Reproduce exactly the lines from the one containing "Task: Open the Noise Reduction equalizer icon" through the last line of the records below, both included. Leave out any pictures.

> [Dataset records]
>>>

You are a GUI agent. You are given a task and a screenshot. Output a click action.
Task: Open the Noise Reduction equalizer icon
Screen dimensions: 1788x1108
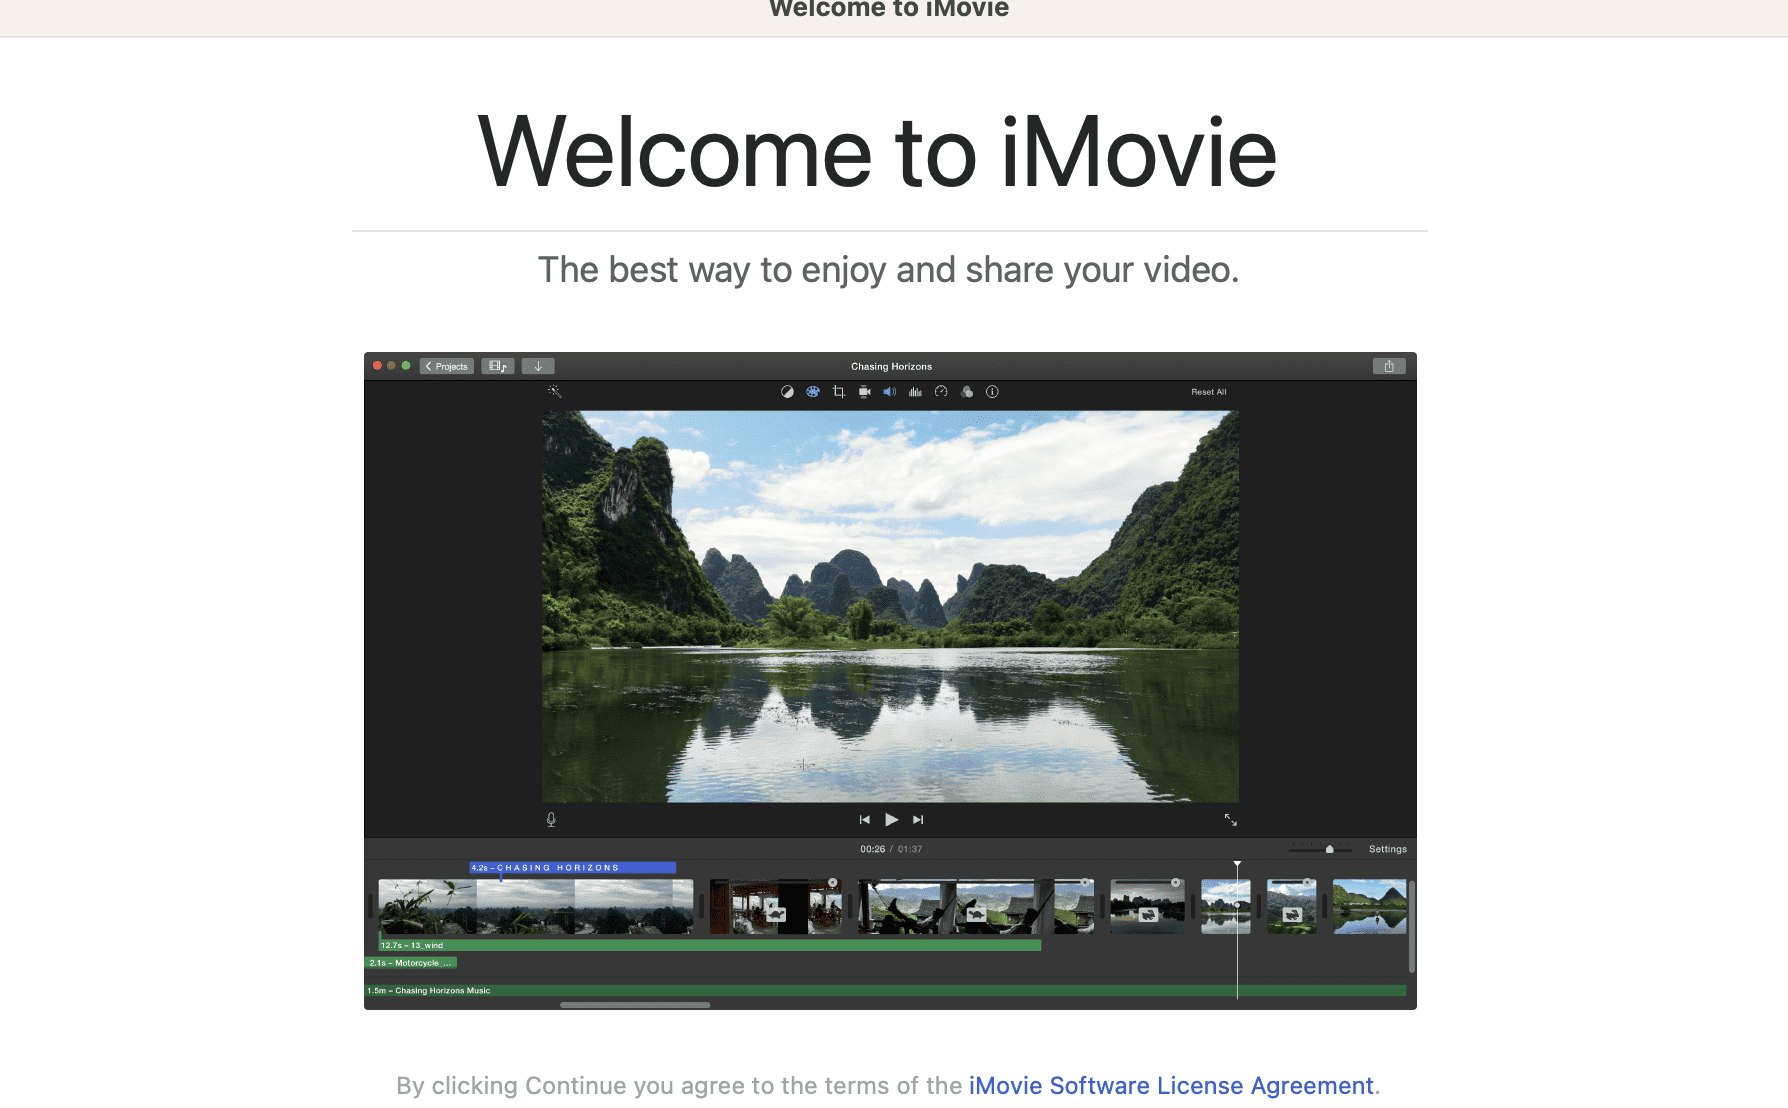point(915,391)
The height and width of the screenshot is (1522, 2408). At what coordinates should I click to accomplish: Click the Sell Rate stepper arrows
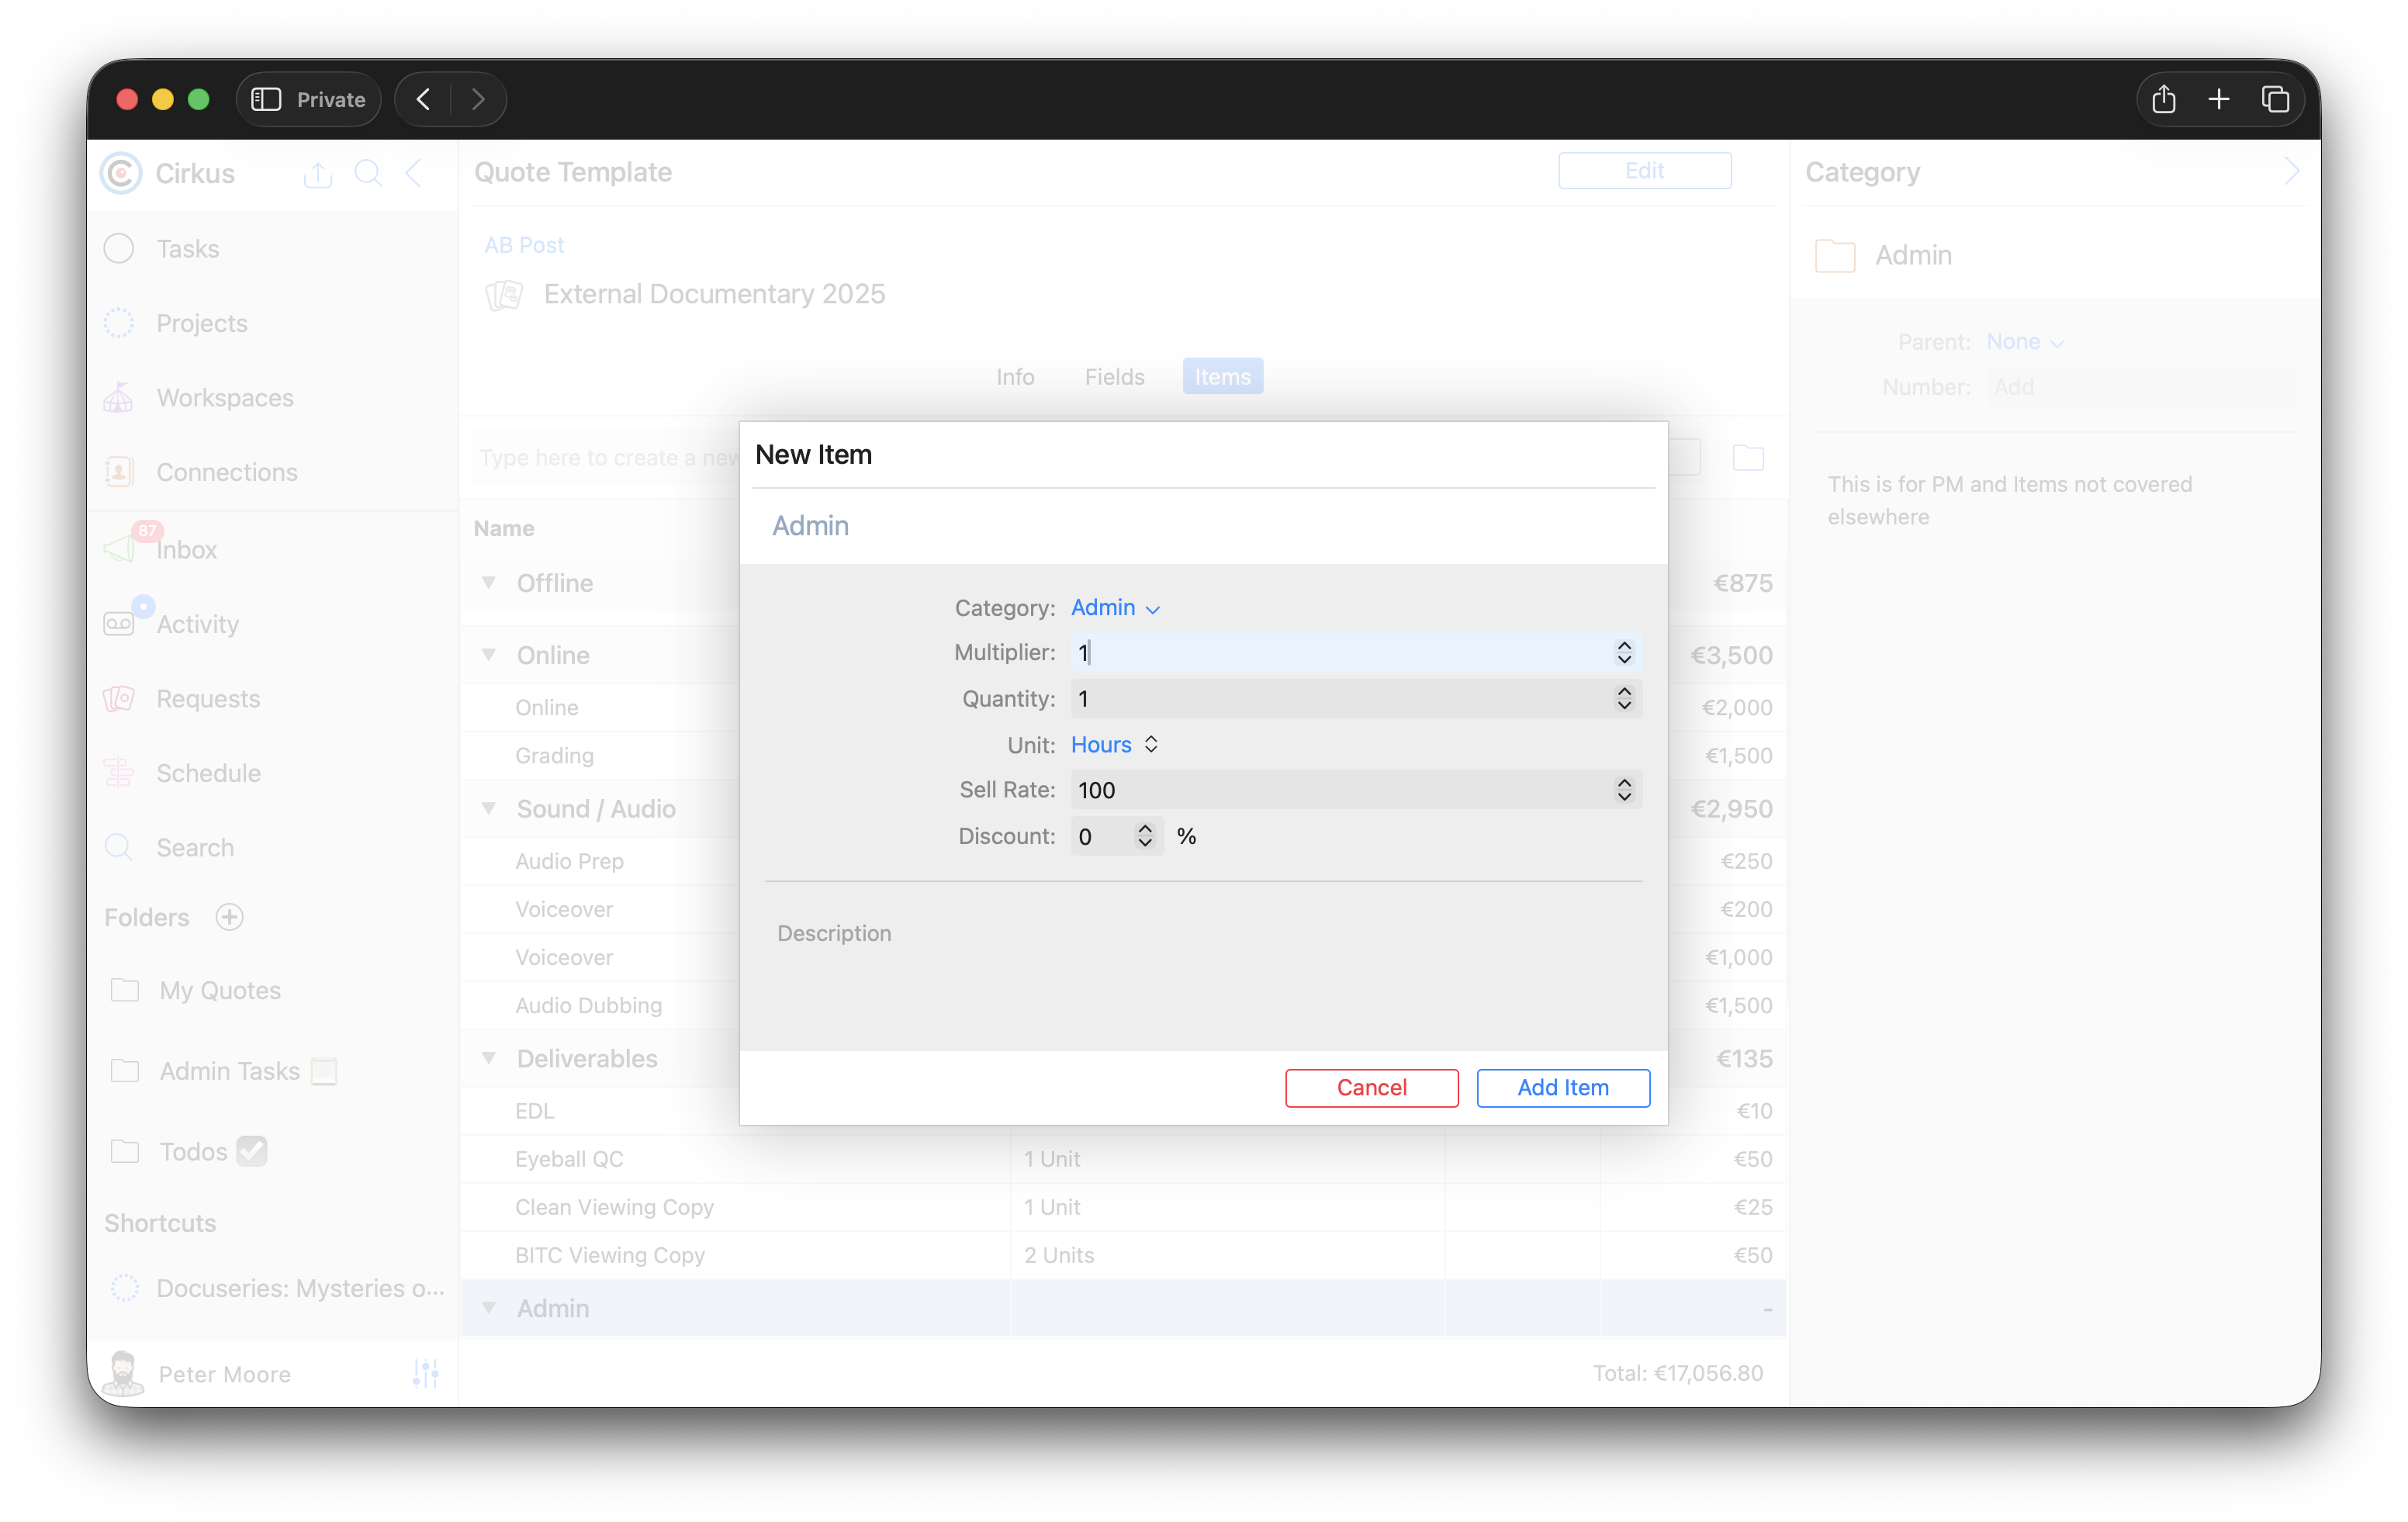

<<<

> [Exercise result]
Task: Open the Noise Reduction equalizer icon
Screen dimensions: 1788x1108
point(915,391)
The height and width of the screenshot is (1522, 2408). At what coordinates should I click to accomplish: Click the Sell Rate stepper arrows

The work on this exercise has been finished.